» TAREFAS A REALIZAR:
1. Liste as normas legais que o trecho sobre os deveres dos pais cita como tutela do inadimplemento do dever de sustento, com os artigos indicados.
2. Segundo o trecho sobre os deveres dos pais, que sanção a Constituição Federal chega a prever para o inadimplemento do dever de sustento?

» TRECHO DO DOCUMENTO:
A ausência do dever de sustento, isto é, do direito de receber os alimentos, caracteriza inadimplemento que já tem tutela jurídica e sanções próprias, muito bem delineadas em nosso direito: Lei 5.478/68 – lei de alimentos, Código Civil – artigos 1.694 até 1.710, e pela Constituição Federal – art. 227 e 5º, LXVII, que prevê até prisão civil por este inadimplemento.

Já o rompimento do dever de guarda, quando os pais não vivem sob o mesmo teto, dá o direito de visitas do filho ao genitor que não tem a guarda do mesmo. A infração do dever de guarda se configura caso detentor da guarda não cumpra a decisão judicial referente as visitas, ou cria empecilhos as visitas; ou quando o genitor visitante cria expectativas no menor que espera em vão sua presença ou então no dia da visita delega a criança aos cuidados de terceiros. O impedimento ou empecilho das visitas, determinadas ou não por decisão judicial, abrangendo os pais que não coabitam o mesmo teto, ou o genitor com o filho fora do casamento, ou os avós perante o neto de pai falecido quando a nora recusa o convívio com os avós paternos, se evidencia como abandono afetivo. (MADALENO, 2006)

» DADOS REGISTRADOS:

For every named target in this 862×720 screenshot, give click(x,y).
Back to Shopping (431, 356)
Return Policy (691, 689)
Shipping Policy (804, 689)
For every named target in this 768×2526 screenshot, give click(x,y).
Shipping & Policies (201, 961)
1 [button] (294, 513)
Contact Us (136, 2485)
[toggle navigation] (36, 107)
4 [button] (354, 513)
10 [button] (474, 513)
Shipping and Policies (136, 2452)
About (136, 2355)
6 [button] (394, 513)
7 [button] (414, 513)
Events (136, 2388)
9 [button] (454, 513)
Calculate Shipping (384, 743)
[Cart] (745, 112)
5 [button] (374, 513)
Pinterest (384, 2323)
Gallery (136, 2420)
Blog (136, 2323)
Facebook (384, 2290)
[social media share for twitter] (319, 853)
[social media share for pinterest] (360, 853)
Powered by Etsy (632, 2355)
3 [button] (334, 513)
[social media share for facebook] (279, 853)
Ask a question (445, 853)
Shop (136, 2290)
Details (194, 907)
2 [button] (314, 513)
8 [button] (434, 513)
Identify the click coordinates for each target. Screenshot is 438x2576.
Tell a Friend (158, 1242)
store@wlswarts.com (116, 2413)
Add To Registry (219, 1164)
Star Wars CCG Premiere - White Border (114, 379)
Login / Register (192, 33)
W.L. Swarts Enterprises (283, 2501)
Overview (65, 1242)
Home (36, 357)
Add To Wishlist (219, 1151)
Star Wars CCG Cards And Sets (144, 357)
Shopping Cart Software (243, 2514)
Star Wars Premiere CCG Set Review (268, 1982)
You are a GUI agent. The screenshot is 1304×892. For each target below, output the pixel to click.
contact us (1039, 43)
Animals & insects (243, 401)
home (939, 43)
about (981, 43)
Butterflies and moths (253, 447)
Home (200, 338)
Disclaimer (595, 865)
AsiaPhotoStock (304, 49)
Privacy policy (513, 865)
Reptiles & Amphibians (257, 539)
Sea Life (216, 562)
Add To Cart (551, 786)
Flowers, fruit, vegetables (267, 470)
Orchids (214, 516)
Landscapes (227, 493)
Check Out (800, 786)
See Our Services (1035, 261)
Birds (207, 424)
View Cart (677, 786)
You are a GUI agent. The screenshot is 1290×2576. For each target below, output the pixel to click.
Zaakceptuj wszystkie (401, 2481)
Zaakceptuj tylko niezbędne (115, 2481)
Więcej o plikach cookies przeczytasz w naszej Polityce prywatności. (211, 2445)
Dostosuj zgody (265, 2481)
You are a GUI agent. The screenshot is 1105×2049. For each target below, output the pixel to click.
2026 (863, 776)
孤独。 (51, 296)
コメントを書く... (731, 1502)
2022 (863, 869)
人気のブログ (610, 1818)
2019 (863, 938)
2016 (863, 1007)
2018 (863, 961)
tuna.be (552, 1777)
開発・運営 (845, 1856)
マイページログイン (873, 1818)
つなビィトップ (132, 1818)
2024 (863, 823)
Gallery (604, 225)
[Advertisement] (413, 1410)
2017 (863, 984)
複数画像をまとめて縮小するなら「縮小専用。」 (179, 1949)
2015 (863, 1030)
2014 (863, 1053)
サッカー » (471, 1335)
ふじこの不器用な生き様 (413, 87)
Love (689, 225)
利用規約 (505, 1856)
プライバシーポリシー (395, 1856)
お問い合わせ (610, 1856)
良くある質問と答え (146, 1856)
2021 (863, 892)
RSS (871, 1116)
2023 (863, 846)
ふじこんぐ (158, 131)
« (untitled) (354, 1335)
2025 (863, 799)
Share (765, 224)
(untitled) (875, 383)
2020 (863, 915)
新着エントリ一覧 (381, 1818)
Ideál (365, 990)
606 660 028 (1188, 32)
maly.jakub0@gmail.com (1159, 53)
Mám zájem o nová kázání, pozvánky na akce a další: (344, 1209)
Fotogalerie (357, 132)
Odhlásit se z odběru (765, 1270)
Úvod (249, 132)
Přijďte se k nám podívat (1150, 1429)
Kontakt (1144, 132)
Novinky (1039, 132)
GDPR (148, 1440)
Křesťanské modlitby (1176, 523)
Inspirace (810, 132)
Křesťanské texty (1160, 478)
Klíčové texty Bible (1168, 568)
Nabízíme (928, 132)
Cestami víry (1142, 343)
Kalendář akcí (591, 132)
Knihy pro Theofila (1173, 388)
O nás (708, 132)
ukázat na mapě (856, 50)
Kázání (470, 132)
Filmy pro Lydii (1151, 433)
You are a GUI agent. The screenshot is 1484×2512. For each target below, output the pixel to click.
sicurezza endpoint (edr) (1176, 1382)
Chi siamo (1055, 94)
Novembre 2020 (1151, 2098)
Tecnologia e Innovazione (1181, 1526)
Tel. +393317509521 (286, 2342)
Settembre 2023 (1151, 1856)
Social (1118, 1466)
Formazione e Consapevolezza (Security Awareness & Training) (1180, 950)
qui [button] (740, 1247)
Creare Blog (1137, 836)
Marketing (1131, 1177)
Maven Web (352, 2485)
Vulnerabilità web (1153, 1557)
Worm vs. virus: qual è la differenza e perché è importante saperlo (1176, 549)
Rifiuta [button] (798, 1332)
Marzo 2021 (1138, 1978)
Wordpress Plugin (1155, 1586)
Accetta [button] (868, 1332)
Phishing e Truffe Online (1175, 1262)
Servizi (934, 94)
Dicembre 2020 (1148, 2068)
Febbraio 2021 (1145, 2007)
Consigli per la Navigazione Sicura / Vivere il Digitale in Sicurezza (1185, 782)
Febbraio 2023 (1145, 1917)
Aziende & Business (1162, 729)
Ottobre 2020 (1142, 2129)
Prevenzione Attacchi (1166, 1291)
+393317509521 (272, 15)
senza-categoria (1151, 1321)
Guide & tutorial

» RESPOSTAS POR TAREFA:
1.
- Lei 5.478/68 (lei de alimentos)
- Código Civil, artigos 1.694 até 1.710
- Constituição Federal, art. 227 e 5º, LXVII

2. A prisão civil.